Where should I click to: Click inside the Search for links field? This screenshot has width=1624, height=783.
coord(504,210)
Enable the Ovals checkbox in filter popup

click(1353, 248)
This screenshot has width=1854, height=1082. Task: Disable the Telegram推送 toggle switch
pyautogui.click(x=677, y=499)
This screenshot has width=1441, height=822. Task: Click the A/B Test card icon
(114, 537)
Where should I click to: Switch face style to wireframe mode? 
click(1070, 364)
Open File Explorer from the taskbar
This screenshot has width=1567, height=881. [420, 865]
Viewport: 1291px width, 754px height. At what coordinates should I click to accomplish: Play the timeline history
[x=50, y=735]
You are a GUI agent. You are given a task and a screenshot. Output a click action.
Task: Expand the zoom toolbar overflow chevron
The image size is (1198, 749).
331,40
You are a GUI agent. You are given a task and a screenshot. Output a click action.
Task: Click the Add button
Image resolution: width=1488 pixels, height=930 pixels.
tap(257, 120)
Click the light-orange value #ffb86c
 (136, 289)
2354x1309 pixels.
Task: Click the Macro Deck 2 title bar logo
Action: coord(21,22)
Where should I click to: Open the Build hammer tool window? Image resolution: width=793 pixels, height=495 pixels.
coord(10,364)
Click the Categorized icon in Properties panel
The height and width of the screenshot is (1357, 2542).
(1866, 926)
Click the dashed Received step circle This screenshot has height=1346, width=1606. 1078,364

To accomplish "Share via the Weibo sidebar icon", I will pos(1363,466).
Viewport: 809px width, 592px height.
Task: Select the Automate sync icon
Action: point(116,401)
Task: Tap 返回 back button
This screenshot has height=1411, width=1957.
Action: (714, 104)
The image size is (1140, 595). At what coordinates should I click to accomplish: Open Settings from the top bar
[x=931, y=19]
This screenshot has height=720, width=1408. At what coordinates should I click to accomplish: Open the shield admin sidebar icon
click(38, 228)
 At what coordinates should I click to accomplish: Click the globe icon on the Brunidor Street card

• **TASK OBJECTIVE**: Your response should consist of the listing, reproduced exactly.

• **SOLUTION**:
Where should I click to: Click inside the Search for links field? This screenshot has width=1624, height=783.
coord(504,210)
Enable the Ovals checkbox in filter popup

click(1353, 248)
This screenshot has width=1854, height=1082. Task: Disable the Telegram推送 toggle switch
pyautogui.click(x=677, y=499)
This screenshot has width=1441, height=822. Task: Click the A/B Test card icon
(114, 537)
Where should I click to: Switch face style to wireframe mode? 
click(1070, 364)
Open File Explorer from the taskbar
This screenshot has width=1567, height=881. [420, 865]
Viewport: 1291px width, 754px height. At what coordinates should I click to accomplish: Play the timeline history
[x=50, y=735]
You are a GUI agent. You are given a task and a screenshot. Output a click action.
Task: Expand the zoom toolbar overflow chevron
The image size is (1198, 749).
331,40
You are a GUI agent. You are given a task and a screenshot. Output a click action.
Task: Click the Add button
Image resolution: width=1488 pixels, height=930 pixels.
tap(257, 120)
Click the light-orange value #ffb86c
 (136, 289)
2354x1309 pixels.
Task: Click the Macro Deck 2 title bar logo
Action: coord(21,22)
Where should I click to: Open the Build hammer tool window? Image resolution: width=793 pixels, height=495 pixels.
coord(10,364)
Click the Categorized icon in Properties panel
The height and width of the screenshot is (1357, 2542).
(1866, 926)
Click the dashed Received step circle This screenshot has height=1346, width=1606. 1078,364

To accomplish "Share via the Weibo sidebar icon", I will pos(1363,466).
Viewport: 809px width, 592px height.
Task: Select the Automate sync icon
Action: point(116,401)
Task: Tap 返回 back button
This screenshot has height=1411, width=1957.
Action: (714, 104)
The image size is (1140, 595). At what coordinates should I click to accomplish: Open Settings from the top bar
[x=931, y=19]
This screenshot has height=720, width=1408. At what coordinates should I click to accomplish: Open the shield admin sidebar icon
click(38, 228)
 At what coordinates should I click to accomplish: Click the globe icon on the Brunidor Street card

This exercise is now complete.